··· INPUT FOR THIS TASK ···

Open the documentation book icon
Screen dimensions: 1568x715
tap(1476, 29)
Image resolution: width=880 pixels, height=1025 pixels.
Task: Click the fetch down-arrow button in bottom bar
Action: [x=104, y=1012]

···

PROBLEM DESCRIPTION:
Each line of the records above must be copied exactly.

RESPONSE AREA:
Open the documentation book icon
Screen dimensions: 1568x715
tap(1476, 29)
Image resolution: width=880 pixels, height=1025 pixels.
Task: Click the fetch down-arrow button in bottom bar
Action: [x=104, y=1012]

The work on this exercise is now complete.